Game Reviewed: Ghostbusters
Release Date: July 12th, 2016
Developer: FireForge Games
Platform: [Reviewed: PlayStation 4] Xbox One and PC
Rated: E10+ For Everyone 10+
Finally we have someone to call when the not so friendly ghosts are on the loose. It’s been years since we’ve had that special number to dial and since it’s been in use. Luckily, coinciding with the Ghostbusters movie which hits theatres July 15 worldwide, the videogame is back on PlayStation 4 and Xbox One.
I have to start by saying I allowed the main menu to play through the entire duration of Ray Parker, Jr.’s “Ghostbusters” theme song at least twice. The 80’s inside of me refused to let this moment pass by; but I was ready to bust some ghost!
The Ghostbuster videogame doesn’t feature the classic crew of Murray, Akroyd, etc.; nor the queens of the suits McCarthy, Jones, etc. In this post-flim adventure you are the rookies under the wings of Erin, Abby, Patty and Jillian. As the veterans are currently saving Washington DC, New York depends on the recruits.
Anyone can be a Ghostbuster and that’s exactly how the campaign set the tone as you have the option of choosing a preferred character and naming that player. Before accepting missions the Ghostbusters receive a briefing of who’s haunting the city through a computer monitor capturing the name of the caller, occupation and location.
Ghostbusters, which plays in third-person, allows couch co-op of up to four players totaling to about 6 to 7 hours of gameplay. Surprisingly the title has the ability to offer a great online experience, however only sticks to local play. The enemies mostly consist of ghost, zombies, flying skulls and key bosses. As you progress the difficulty never seems to increase, only the amount of enemies you face at once.
A positive side to the wave of ghost and goblins are the health packs scattered in each mission, healing the entire team at once rather than one individual.
Players using a P.K.E. throughout each mission as it help in locating ghost, hidden items, passageways and more. Players are also equipped with a unique weapon and proton pack. Each player is well balanced and are also limited as to how long a weapon can be used without overheating, forcing the gun to require time to cool down.
In addition to decimating the undead you can also blast away certain objects to earn ecto points which are critical to your leveling up. At the end of each mission or at the Ghostbuster Headquarters you can upgrade your characters skills, allowing them to become more efficient in certain areas or increasing the effectiveness of your weapon or proton. The Ghostbuster Headquarters is available at all times when needing to upgrade your characters, viewing ghosts you’ve captured through the containment unit, and special codes that allows you to unlock special features.
Players are ranked at the end of each capture based on score as well as the team based on time and team total points. When playing solo, it does feel a bit awkward being first all the time because you’re flying solo.
Voices were fairly decent during the briefings but near perfect during missions as the character interacted with each other with great chemistry. My only gripe came from the amount of “slime” jokes as they became obsessive. Ghostbusters cartoon/art style was very appealing including great cinematics.

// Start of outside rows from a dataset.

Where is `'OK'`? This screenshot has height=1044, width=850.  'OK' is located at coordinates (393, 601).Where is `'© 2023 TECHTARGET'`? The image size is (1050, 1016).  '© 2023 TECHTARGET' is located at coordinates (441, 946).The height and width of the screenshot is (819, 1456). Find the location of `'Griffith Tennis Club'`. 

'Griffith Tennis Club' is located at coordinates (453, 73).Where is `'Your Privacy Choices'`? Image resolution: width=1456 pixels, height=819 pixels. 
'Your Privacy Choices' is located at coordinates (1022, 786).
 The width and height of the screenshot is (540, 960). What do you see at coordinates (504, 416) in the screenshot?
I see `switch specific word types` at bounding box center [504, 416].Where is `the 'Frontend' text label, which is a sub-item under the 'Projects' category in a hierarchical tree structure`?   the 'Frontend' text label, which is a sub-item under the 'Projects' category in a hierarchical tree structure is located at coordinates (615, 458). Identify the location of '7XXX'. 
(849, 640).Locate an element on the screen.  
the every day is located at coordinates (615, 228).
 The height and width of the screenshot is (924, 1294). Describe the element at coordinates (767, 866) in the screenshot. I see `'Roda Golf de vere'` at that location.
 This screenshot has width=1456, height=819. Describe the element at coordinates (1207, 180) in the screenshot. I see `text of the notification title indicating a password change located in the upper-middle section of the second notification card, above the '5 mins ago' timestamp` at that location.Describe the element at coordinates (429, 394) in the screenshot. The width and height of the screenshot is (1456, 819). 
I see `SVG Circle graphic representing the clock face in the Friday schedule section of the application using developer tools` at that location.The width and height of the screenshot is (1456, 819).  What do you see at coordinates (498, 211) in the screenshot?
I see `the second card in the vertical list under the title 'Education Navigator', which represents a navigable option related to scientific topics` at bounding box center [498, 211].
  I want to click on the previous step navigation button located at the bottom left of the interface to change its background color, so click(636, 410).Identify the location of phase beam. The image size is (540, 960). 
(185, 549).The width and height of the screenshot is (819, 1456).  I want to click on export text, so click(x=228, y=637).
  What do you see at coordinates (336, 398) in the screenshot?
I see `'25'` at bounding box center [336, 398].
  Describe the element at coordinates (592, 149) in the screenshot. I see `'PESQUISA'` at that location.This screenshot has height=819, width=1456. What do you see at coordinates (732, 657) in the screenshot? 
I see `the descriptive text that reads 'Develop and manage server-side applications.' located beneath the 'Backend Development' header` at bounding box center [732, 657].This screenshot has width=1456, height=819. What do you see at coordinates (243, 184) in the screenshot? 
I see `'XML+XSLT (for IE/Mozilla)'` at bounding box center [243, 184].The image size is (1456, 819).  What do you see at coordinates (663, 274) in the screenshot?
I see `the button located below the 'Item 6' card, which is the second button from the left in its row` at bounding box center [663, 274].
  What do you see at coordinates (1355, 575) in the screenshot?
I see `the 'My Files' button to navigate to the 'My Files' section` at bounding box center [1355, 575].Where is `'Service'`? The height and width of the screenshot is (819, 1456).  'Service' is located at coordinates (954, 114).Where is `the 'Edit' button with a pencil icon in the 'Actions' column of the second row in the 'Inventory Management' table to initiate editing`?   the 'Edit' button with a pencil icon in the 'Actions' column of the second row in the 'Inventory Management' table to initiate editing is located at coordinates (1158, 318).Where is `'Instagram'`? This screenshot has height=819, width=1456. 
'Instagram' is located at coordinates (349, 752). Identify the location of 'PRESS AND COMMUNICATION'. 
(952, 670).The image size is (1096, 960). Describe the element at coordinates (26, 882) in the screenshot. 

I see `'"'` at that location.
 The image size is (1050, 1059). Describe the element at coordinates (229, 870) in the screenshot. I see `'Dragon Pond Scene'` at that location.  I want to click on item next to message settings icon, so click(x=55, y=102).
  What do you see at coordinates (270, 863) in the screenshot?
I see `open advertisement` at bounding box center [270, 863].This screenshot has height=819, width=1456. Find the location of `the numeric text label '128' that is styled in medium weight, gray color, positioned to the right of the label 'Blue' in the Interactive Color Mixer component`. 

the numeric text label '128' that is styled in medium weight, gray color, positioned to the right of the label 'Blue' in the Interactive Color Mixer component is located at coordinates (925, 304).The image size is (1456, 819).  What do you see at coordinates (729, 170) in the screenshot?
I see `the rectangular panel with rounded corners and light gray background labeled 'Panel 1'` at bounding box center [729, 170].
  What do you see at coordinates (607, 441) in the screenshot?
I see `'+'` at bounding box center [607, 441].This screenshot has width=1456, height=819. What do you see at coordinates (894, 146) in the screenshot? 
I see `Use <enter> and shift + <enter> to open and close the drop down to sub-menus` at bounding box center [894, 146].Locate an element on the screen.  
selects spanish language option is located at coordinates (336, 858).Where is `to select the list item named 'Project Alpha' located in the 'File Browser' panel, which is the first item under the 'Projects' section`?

Ghostbusters did have a few fumbles during gameplay unfortunately. Most noticeable was when my character was progressing on one of the missions; two of the other three players were left behind and didn’t reappear until the next cutscene, which was about 10-15 minutes later. Other issue consisted of enemies clipping into objects causing them to become immobile. They’re ghost! How can they not turn around?